EDIT 2: Some further investigation shows that CLISP's behaviour varies depending upon whether the code is interpreted directly or whether it's first compiled and then interpreted. You can see the difference by either directly loading a Lisp file in CLISP or by first calling compile-file on it and then loading the FASL.
You can see what's going on by looking at the first restart that CLISP offers. It says something like "Input a value to be used instead of (FDEFINITION '#:G3219)." So for compiled code, CLISP quotes the symbol and refers to it by name.
It seems though that this behaviour is standard-conforming. The following definition can be found in the HyperSpec:
function designator n. a designator for a function; that is, an object that denotes a function and that is one of: a symbol (denoting the function named by that symbol in the global environment), or a function (denoting itself). The consequences are undefined if a symbol is used as a function designator but it does not have a global definition as a function, or it has a global definition as a macro or a special form. See also extended function designator.
I think an uninterned symbol matches the "a symbol is used as a function designator but it does not have a global definition as a function" case for unspecified consequences.
EDIT 3: (I can agree that I'm not sure whether CLISP's behaviour is a bug or not. Someone more experienced with details of the standard's terminology should judge this. It comes down to whether the function cell of an uninterned symbol - i.e. a symbol that cannot be referred to by name, only by having a direct hold on the symbol object - would be considered a "global definition" or not)
Anyway, here's an example solution that solves the problem in CLISP by interning the symbols in a throwaway package, avoiding the matter of uninterned symbols:
(defmacro test ()
(let* ((pkg (make-package (gensym)))
(name (intern (symbol-name (gensym)) pkg)))
`(progn
(defun ,name () (format t "Hello!"))
(,name))))
(test)
EDIT 4: As Joshua Taylor notes in a comment to the question, this seems to be a case of the (10 year old) CLISP bug #180.
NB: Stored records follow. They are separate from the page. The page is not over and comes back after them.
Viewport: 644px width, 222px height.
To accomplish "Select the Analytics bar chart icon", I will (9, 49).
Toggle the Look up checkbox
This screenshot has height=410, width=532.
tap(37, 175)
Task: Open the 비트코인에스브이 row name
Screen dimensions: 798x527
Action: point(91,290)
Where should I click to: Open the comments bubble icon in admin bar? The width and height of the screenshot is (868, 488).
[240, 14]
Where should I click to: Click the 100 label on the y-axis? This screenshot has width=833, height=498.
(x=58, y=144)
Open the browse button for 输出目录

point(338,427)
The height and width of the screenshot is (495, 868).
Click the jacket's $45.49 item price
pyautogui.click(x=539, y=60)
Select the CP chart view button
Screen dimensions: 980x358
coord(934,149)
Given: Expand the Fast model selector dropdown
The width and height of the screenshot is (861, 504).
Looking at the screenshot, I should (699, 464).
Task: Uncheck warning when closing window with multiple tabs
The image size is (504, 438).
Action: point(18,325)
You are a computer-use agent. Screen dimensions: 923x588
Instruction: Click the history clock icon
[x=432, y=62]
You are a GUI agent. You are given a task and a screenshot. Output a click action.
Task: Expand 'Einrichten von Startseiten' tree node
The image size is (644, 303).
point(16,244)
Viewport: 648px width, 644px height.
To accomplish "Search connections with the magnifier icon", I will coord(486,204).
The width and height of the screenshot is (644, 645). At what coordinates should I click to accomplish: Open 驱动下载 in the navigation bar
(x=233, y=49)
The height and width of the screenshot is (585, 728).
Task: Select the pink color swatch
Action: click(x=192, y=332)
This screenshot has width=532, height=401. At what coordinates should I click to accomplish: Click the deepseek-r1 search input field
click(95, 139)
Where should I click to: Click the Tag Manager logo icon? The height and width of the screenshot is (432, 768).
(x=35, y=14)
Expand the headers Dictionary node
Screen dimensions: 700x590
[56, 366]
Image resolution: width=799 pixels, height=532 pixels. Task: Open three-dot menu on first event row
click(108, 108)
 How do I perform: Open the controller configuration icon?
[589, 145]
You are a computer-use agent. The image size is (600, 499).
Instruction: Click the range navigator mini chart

I've tested both workarounds suggested in that bug report and found that replacing the progn with locally actually doesn't help, but replacing it with let () does.
You can most certainly define functions whose names are uninterned symbols. For instance:
CL-USER> (defun #:foo (x)
(list x))
#:FOO
CL-USER> (defparameter *name-of-function* *)
*NAME-OF-FUNCTION*
CL-USER> *name-of-function*
#:FOO
CL-USER> (funcall *name-of-function* 3)
(3)
However, the sharpsign colon syntax introduces a new symbol each time such a form is read read:
#: introduces an uninterned symbol whose name is symbol-name. Every time this syntax is encountered, a distinct uninterned symbol is created. The symbol-name must have the syntax of a symbol with no package prefix.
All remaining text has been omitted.